Aliás, os moradores da cidade coirmã de Corumbá são testemunhas convictas do
valor, honradez e talento ético da Família Maldonado, tanto que o falecimento
precoce de seu querido sobrinho, Professor Doutor Carlos Alberto Maldonado,
ex-reitor da Universidade Estadual de Mato Grosso (UNEMAT), ex-secretário de
Estado de Educação do também saudoso governador mato-grossense Dante de
Oliveira (quando no PDT) e consultor da UNESCO no Brasil, enlutou a população
cacerense ainda neste ano.
Dama de uma rara elegância e
beleza, Dona Anna Thereza detinha um domínio único sobre aquilo a que se
propunha. Não posso deixar de relatar sobre seu discretíssimo mas fundamental
papel no Pacto Pela Cidadania –- a articulação cidadã coordenada, entre 1994 e
2008, pelo saudoso Dom José Alves da Costa, então Bispo Diocesano de Corumbá, e
pelo Padre Pascoal Forin, à época titular da Paróquia São João Bosco -–, cujo Esposo
foi imprimindo-lhe (ao lado de outros membros igualmente generosos) uma
legitimidade popular, ainda que sem ser agente político “profissional”, tendo feito
relevantes contribuições para a população corumbaense e ladarense, como o
financiamento dos custos da construção do Cristo Rei do Pantanal e de
importante infraestrutura para o Corpo de Bombeiros Militar da região, durante
os sucessivos mandatos do governador Zeca.
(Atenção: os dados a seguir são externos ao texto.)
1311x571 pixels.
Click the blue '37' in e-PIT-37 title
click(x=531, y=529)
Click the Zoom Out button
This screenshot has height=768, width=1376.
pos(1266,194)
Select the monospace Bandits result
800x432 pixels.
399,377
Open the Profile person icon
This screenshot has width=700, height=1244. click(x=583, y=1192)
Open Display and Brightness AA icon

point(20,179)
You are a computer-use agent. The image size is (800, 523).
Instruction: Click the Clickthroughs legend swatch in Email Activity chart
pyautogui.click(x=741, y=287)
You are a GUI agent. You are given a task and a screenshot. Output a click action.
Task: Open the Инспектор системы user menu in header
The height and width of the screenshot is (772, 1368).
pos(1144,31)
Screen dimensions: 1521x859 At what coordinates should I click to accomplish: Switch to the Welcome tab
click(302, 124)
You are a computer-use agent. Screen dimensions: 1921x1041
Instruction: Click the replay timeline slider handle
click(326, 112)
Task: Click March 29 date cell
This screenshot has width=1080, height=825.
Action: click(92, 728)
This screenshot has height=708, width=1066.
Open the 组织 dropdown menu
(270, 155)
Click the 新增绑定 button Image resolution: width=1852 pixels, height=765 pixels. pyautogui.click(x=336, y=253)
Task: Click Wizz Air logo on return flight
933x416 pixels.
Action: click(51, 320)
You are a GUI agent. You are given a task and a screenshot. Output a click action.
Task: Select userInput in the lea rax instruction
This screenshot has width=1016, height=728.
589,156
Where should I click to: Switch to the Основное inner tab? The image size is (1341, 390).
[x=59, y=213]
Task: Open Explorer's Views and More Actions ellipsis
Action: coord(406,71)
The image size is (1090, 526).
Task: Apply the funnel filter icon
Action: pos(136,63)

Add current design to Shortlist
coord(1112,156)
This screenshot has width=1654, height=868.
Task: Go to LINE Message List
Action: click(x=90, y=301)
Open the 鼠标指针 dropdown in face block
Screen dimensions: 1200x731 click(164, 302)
Altruísta, Dona Anna Thereza
jamais admitiu que pudesse haver trocas de favor em torno de reivindicações que
acreditava vitais para a cidadania. Seu Jorge, que sempre concordou com essa
postura ética, foi percebendo o processo de exaustão do Pacto Pela Cidadania, não
por seus integrantes, mas pela cultura política dominante. O amor e a gratidão por
Corumbá, entretanto, os fizeram insistir o máximo possível numa agenda cada vez
mais tênue, como foi ficando tênue aquele movimento inédito na historia de Mato
Grosso do Sul.
O lamentável acidente
ocorrido com Dona Anna Thereza num evento do Clube da Bela Idade no mesmo dia
em que eram comemorados os 60 anos da proclamação da Carta das Nações Unidas
sobre os Direitos Humanos, em dezembro de 2008, foi o divisor de águas na
vigorosa atuação de Seu Jorge nas atividades de cidadania e o início do longo calvário
de Dona Anna. Oito anos de sucessivas intervenções cirúrgicas e clínicas, cuja interrupção
se deu nesta terça-feira, dia 20, emblematicamente um dia depois do centenário de
nascimento do Poeta Manoel de Barros, cujo universo é a mais exata expressão de
uma natureza dadivosa ainda não compreendida pela mesquinhez humana manifesta
por agentes políticos surreais porque anacrônicos e míopes, contra os quais a
eterna Dama de Seu Jorge, da Cidadania, se insurgiu elegantemente.
Como toda historia de amor,
a eterna caminhada de Dona Anna Thereza nas terras de Frei Mariano, sempre ao
lado de Seu Jorge Katurchi, não cessará, não findará, como nas repetitivas produções
cinematográficas não mais exibidas na grande tela das outrora imponentes salas
da cosmopolita Corumbá que atraiu o jovem casal de apaixonados não narcisamente
por si apenas, mas por toda uma coletividade, de cujo apogeu são e sempre serão
seus porta-vozes.
Que as futuras gerações tenham
argúcia e generosidade anímica para compreender e se inspirar nesta história verdadeira,
até como homenagem a estes queridos e reais personagens que tornam Corumbá e o Pantanal
únicos, como a genial criação de Manoel de Barros.